# WHAT IS NEEDED
Count the lines below that contain the word "Task", and reply with only that number.

# MATERIAL SUPPLIED

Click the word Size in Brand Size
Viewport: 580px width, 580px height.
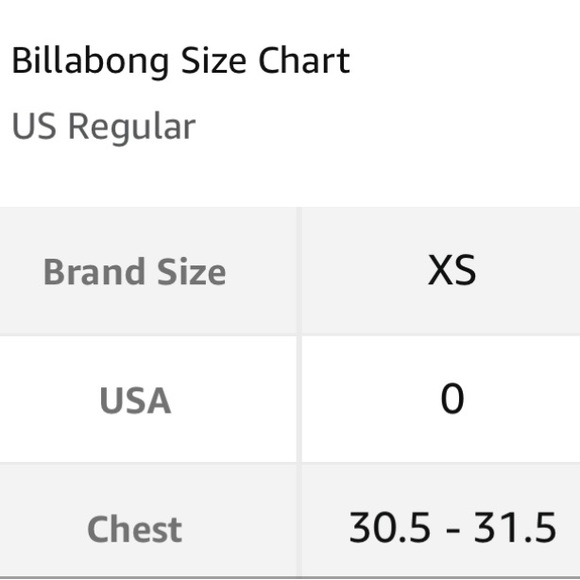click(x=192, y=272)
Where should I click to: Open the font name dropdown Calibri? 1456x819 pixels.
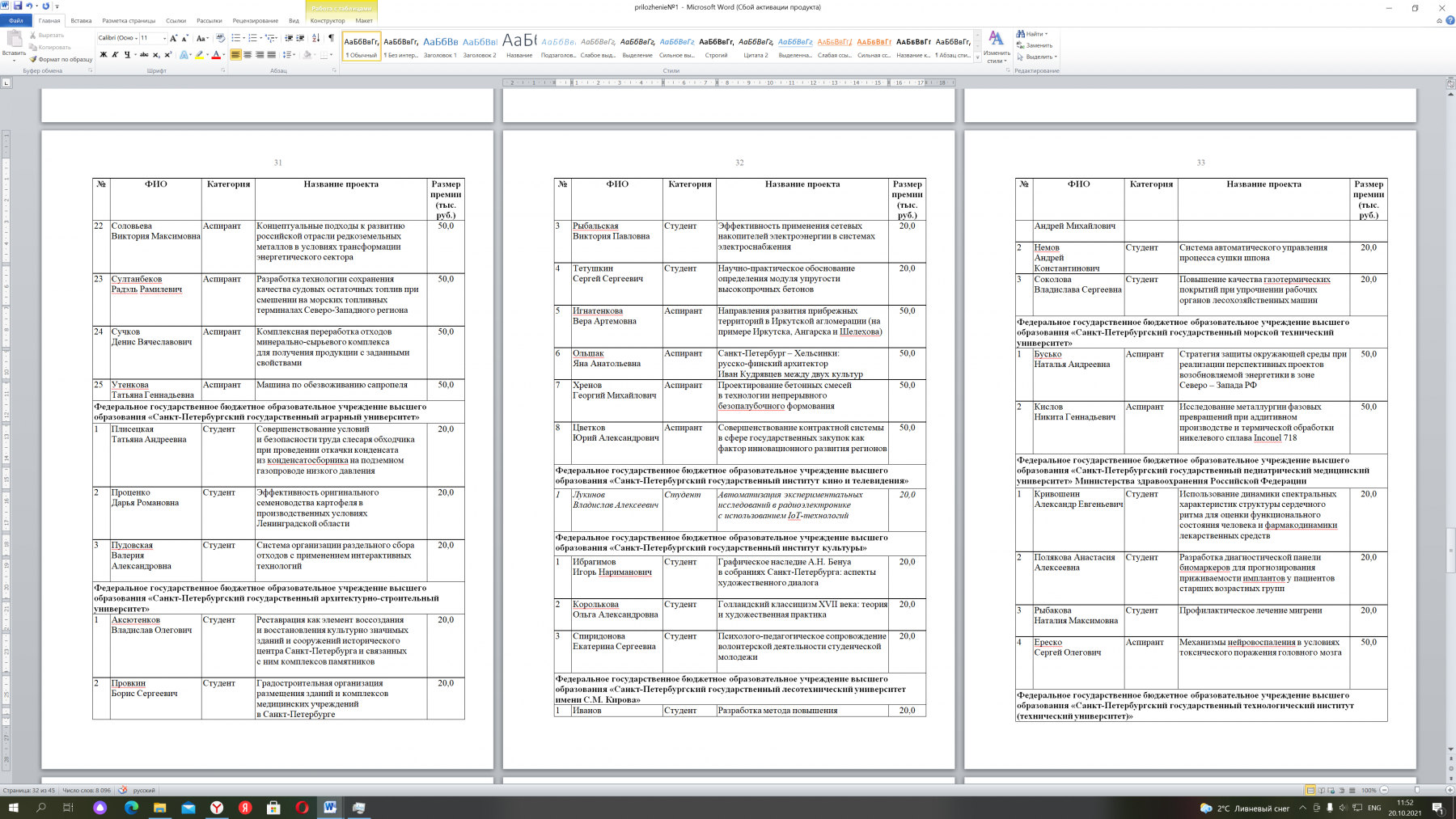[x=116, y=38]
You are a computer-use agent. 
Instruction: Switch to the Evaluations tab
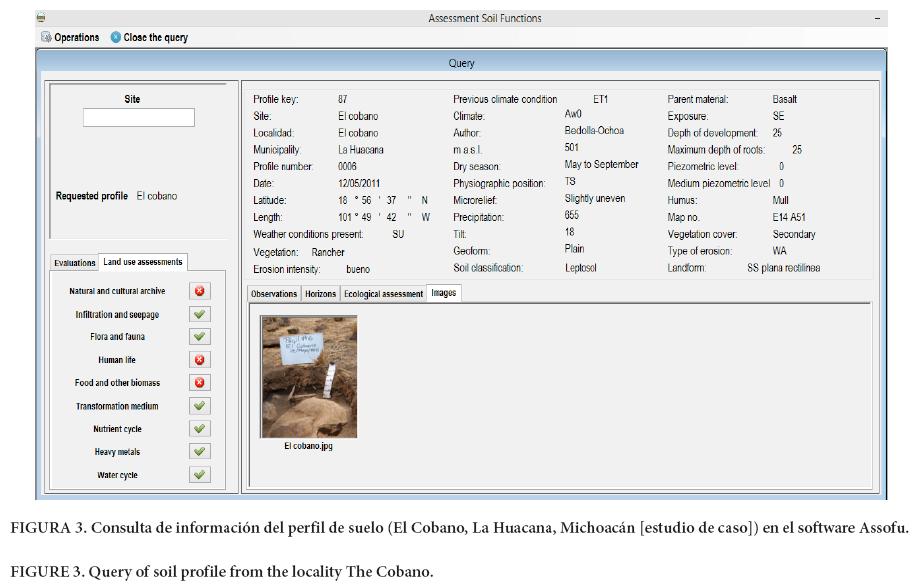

* * *

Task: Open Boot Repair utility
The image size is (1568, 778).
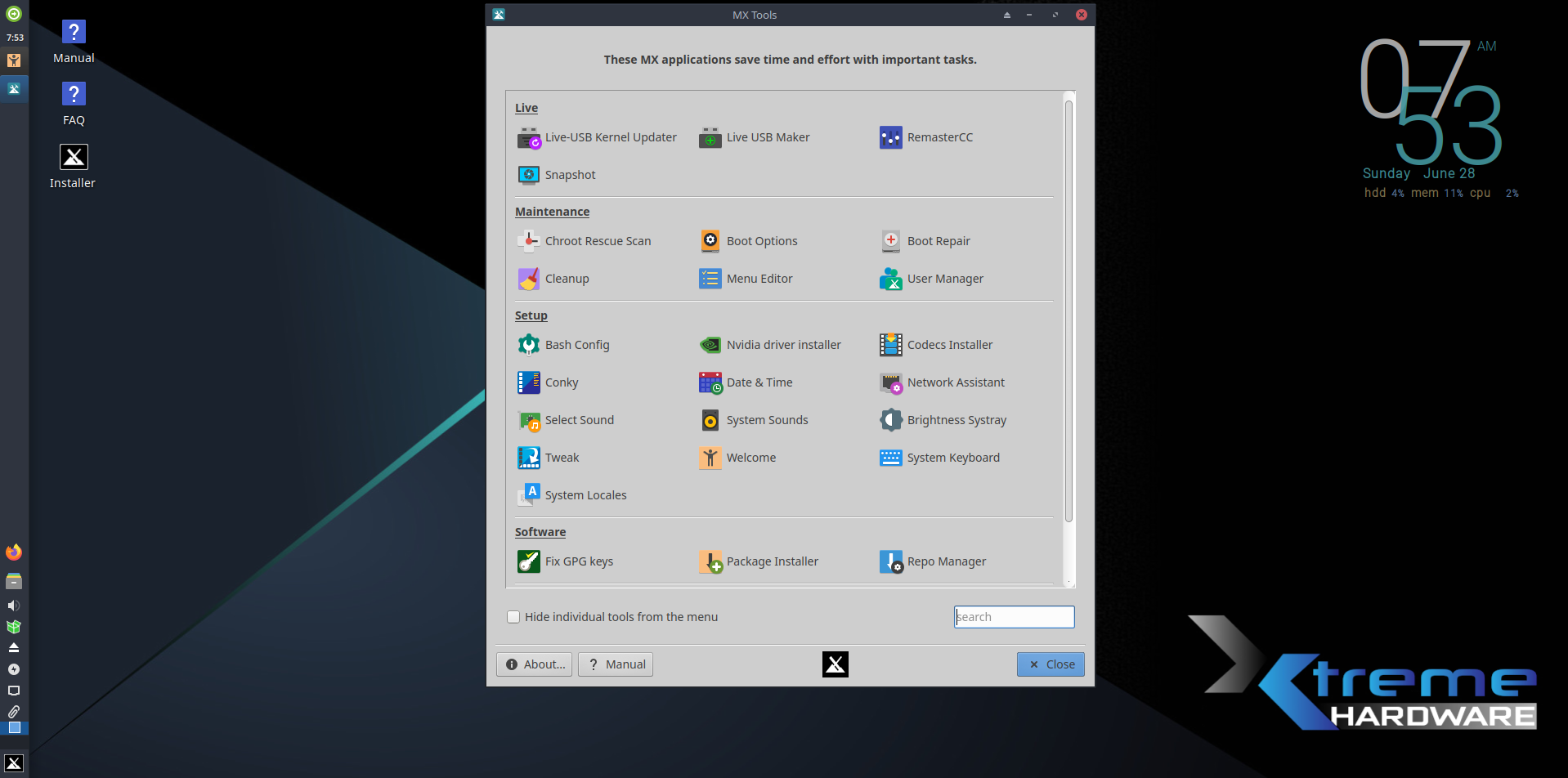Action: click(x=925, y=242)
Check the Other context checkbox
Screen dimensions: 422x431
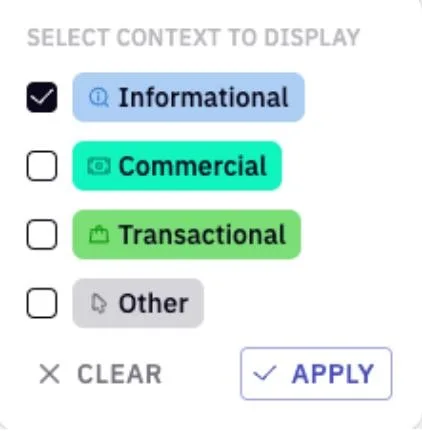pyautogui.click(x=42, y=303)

==

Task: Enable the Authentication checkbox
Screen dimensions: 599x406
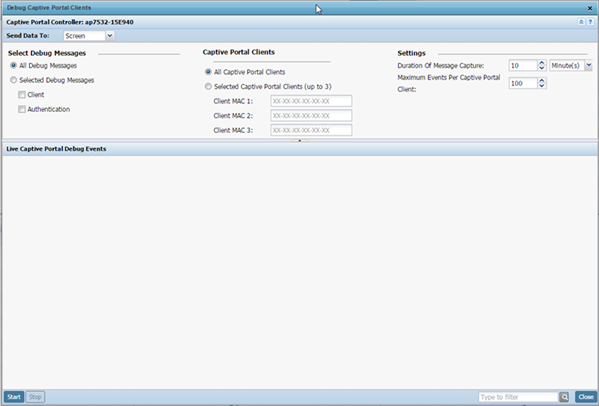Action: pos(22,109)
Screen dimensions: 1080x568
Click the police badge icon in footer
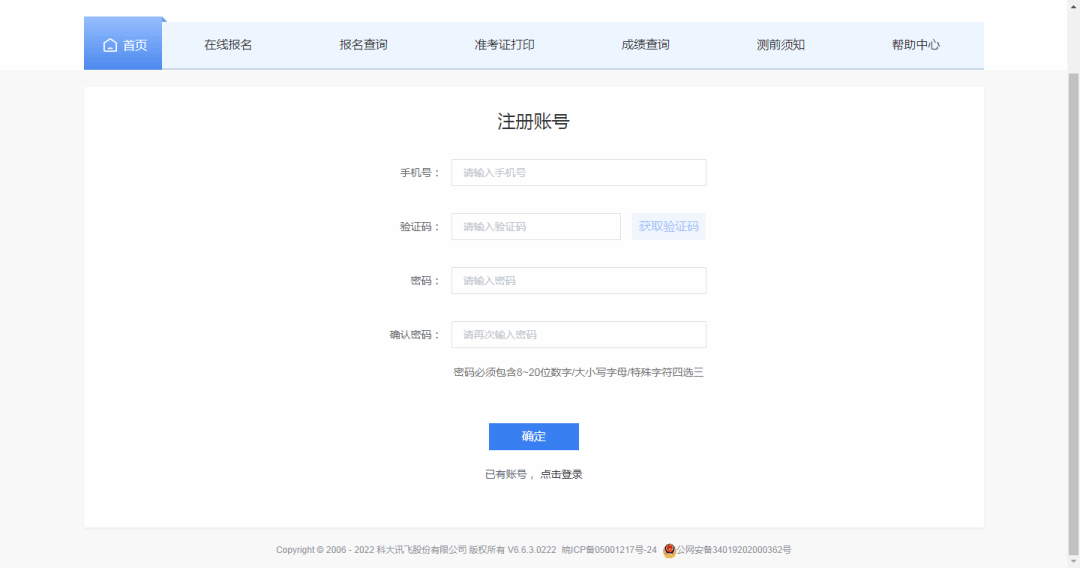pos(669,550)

# SOLUTION TO THIS EXERCISE
2